The most abundant and widespread species in the Southern Ocean is Fragilariopsis kerguelensis, which can reach up to 90% of the total diatom assemblage. F. kerguenlensis, a pennate diatom, is also highly responsive to iron enrichment experiments, in which they form the main component of phytoplankton blooms. When they die and sink to the deep ocean, F. kerguelensis exports silica and other organic matter to the sea floor. The underlying sediments and oozes are also composed mostly of F. kerguelensis. Because of its high abundances, wide distribution in the Southern Ocean, and its role in the silica cycle, F. kerguelensis is an ecologically important diatom species.

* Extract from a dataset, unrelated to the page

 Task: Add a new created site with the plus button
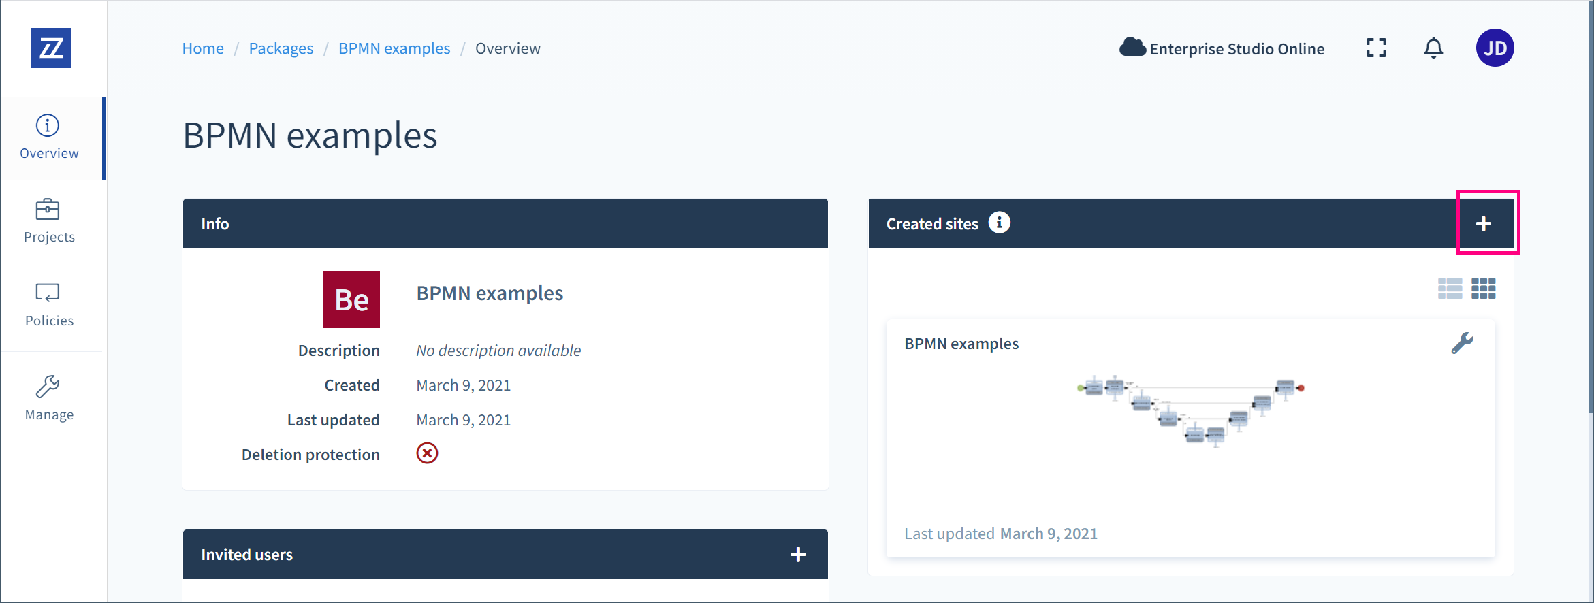[x=1484, y=224]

Despite the scarcity of iron and fluctuating light availability in the Southern Ocean, F. kerguenlensis are able to survive due to its ability to minimize iron requirements for cellular functions. Studies indicate that F. kerguelensis is a more competitive species, because it has the ability to reduce its cellular iron demands and is able to access a wide range of iron species in seawater. It is also believed that F. kerguelensis has the ability to store excess iron. In a phylogenetically similar species, Fragilariopsis cylindrus, a gene encoding the iron storage protein ferritin, has been identified.

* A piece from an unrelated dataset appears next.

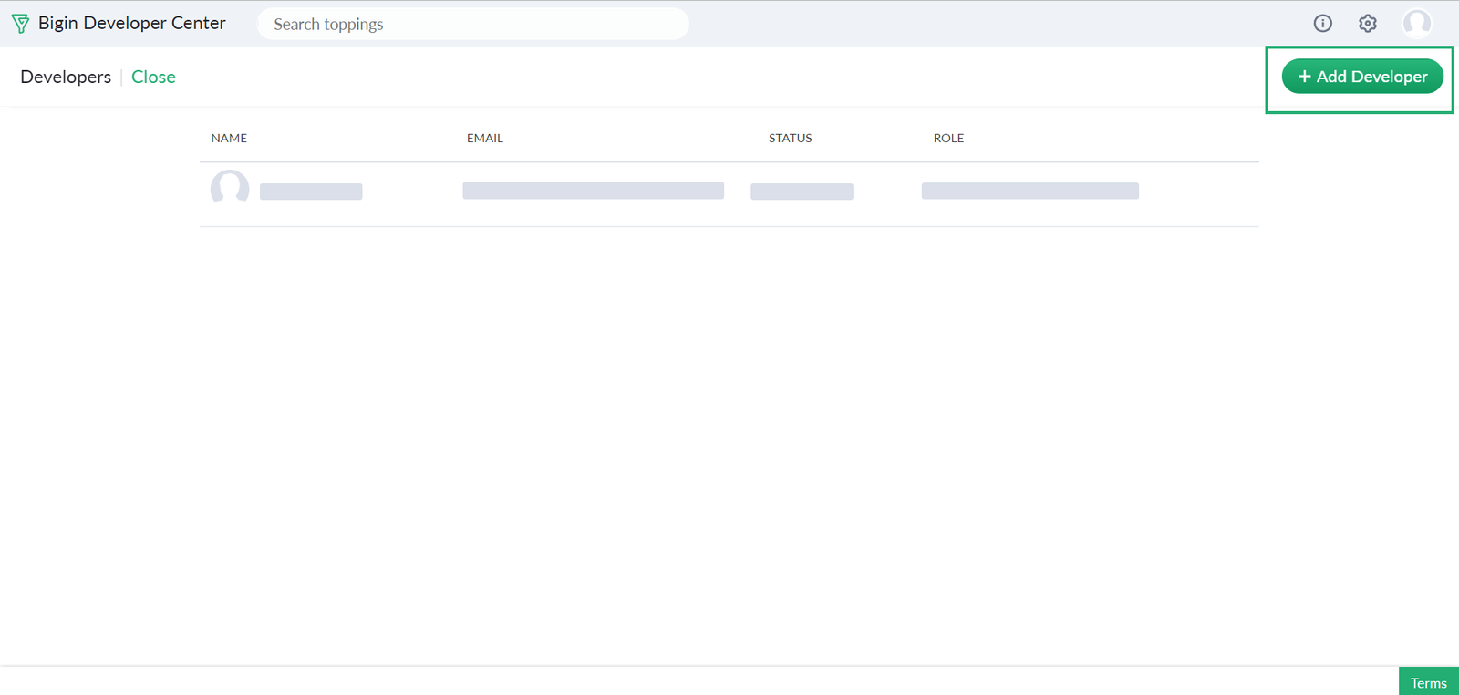Click the ROLE column header
Image resolution: width=1459 pixels, height=695 pixels.
coord(948,139)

In addition to minimizing iron requirements during times of iron stress, diatoms decrease their cell size and change frustule dimensions. Diatoms have cell walls, which are composed of two overlapping sections, called valves. Surrounding the valves are girdle bands that allow gas and nutrients to pass through to the cytoplasm. Decreases in diatom cell size, volume, and shape are a common response to a variety of environmental conditions. For example, in silicon and nitrogen-limited centric diatoms, valves become two times longer and half as wide, which might indicates the frustule is unable to divide properly. In previous studies, Pseudo-nitzschia spp. were shown to reduce their valve widths relative to their length under iron limitation. Likewise, other diatoms can decrease their cell volumes by as much as 50% when iron stressed. By increasing their surface area-to-volume ratio, they can maximize the number of nutrient transporter sites and increase nutrient uptake rates compared to their nutrient requirements. Studies show that F. kerguelensis decrease their cell dimensions when stressed, however, it is still unknown if valve morphology can be used as a proxy for iron limitation.

In the Marchetti Lab, our interest in F. kerguelensis will focus on identifying the molecular bases for physiological responses of different light levels and iron concentrations. One focus will be to determine if F. kerguelensis has iron responsive target genes, such as ferritin and ISIP2A, a gene that encodes for an uncharacterized iron starved induced protein. The goal will be to develop a molecular indicator, the F. kerguelensis Iron Limitation Index, which can be used to assess the iron status of F. kerguelensis in natural polar phytoplankton communities. Further work on F. kerguelensis will include valve morphology studies and comparative transcriptomics analyses. F. kerguelensis will be grown under a matrix of different iron concentrations and light levels with the goal to identify specific protein-encoding genes and metabolic pathways that are affected by iron limitation and to determine if valve measurements can be used as a proxy for iron limitation.